SageMaker Canvas leverages the same technology as Amazon SageMaker to automatically clean and combine data, create hundreds of models under the hood, select the best performing one, and generate new individual or batch predictions. It supports such problem types as binary classification, multi-class classification, numerical regression, and time series forecasting. It enables organizations to tackle various business-critical use cases, from fraud detection and churn reduction to inventory optimization, without writing a single line of code.
#11 Amazon Lex Automated Chatbot Designer
The automatic chatbot designer in Amazon Lex enables developers to automatically design chatbots from conversation transcripts in hours rather than weeks. With Amazon Lex, they can build, test, and deploy chatbots and virtual assistants on contact center services (such as Amazon Connect), websites, and messaging channels (such as Facebook Messenger). The automatic chatbot designer enhances the usability of Amazon Lex by automating conversational design, minimizing developer effort, and reducing the time it takes to design a chatbot.

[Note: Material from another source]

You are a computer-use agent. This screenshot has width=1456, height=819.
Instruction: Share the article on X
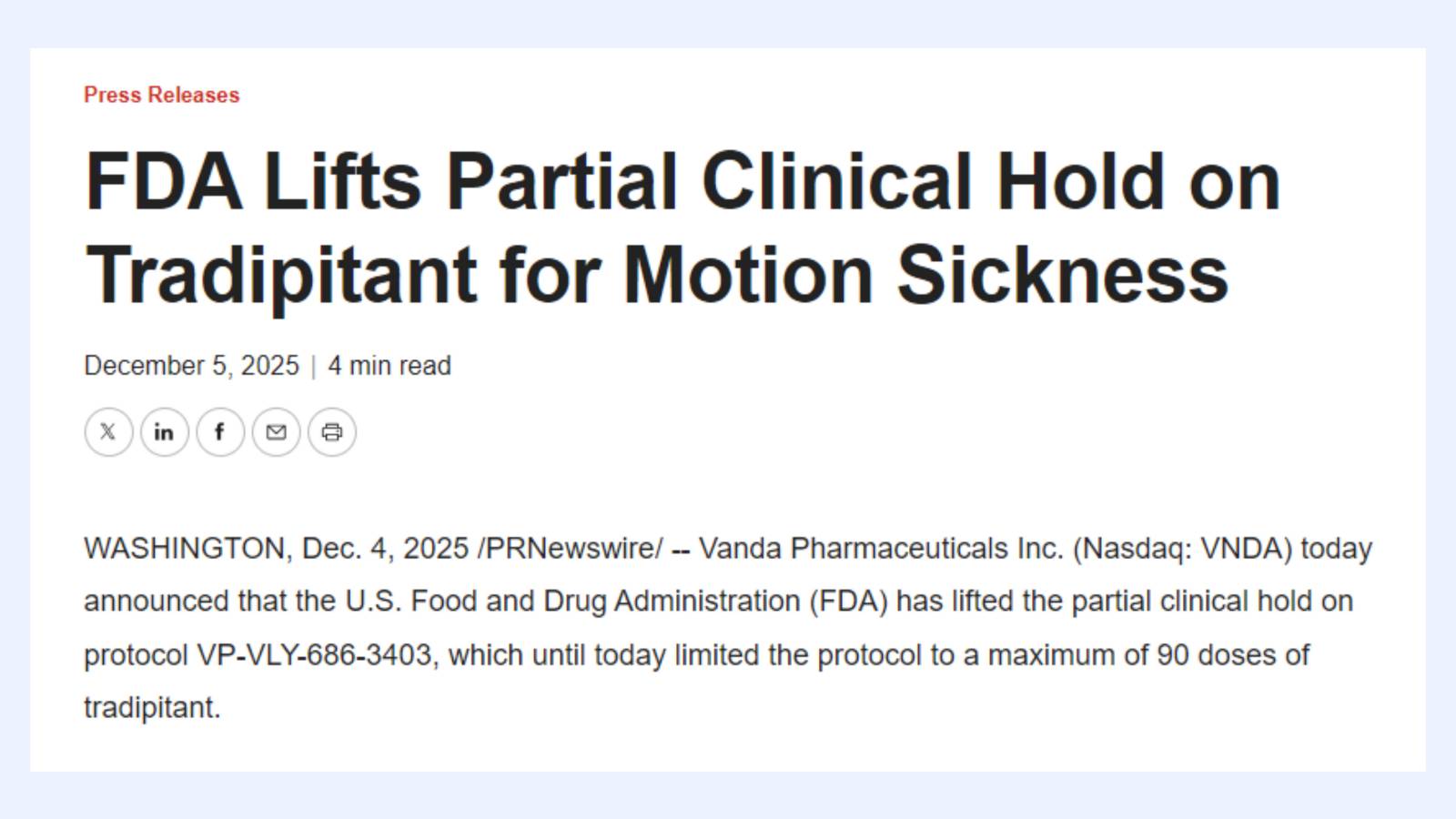(x=108, y=432)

The automated chatbot designer uses machine learning to analyze conversation transcripts and semantically cluster them around the most common intents and related information. Developers can iterate the design, add chatbot prompts and responses, integrate business logic to fulfill user requests, and then build, test, and deploy the chatbot in Amazon Lex. The automated chatbot designer automates a significant portion of the bot design, minimizing effort and reducing the overall time it takes to design a chatbot.
#12 Amazon SageMaker Studio Lab
Amazon SageMaker Studio Lab is a free service that enables anyone to learn and experiment with ML without needing an AWS account, credit card, or cloud configuration knowledge.

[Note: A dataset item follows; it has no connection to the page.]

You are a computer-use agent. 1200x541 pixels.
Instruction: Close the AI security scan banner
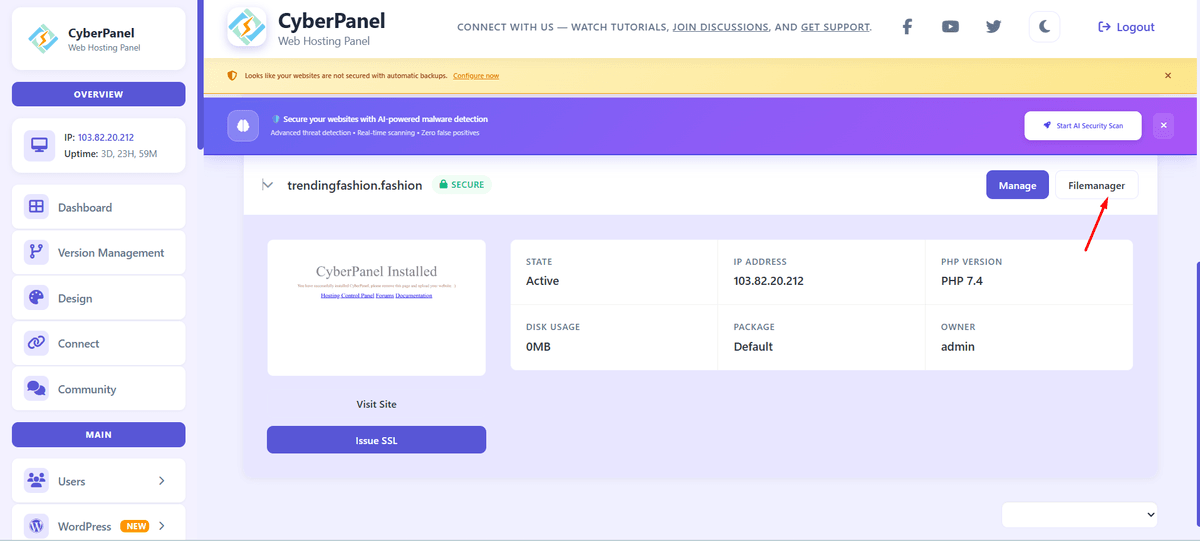(1163, 126)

With the release of Amazon SageMaker Studio Lab, AWS stays true to its belief that technology has the power to solve the world’s most pressing issues. The company proudly supports the new and innovative ways that our customers are using these technologies to deliver social impacts.
To start with Studio Lab, just request a free Studio Lab account here.
The Future Is Data-Driven
AWS believes that data-driven organizations are imperative for the future. AWS re:Invent 2021 was designed to support that idea with noteworthy service releases in data bases, data lakes, machine learning, and analytics, all with the support of new methods for data governance.
Provectus has been attending re:Invent conferences since 2018. re:Invents of the past have been grand and, by comparison, the 2021 event may seem a bit subdued. But while there were not many explosive announcements this year, the services released by AWS in 2021 have closed multiple gaps in its product map. This year’s event strengthened AWS’s role as a top cloud provider and AI, ML, and data leader of the future.
The Provectus team will be at AWS re:Invent 2022 for sure. Hope to meet you there!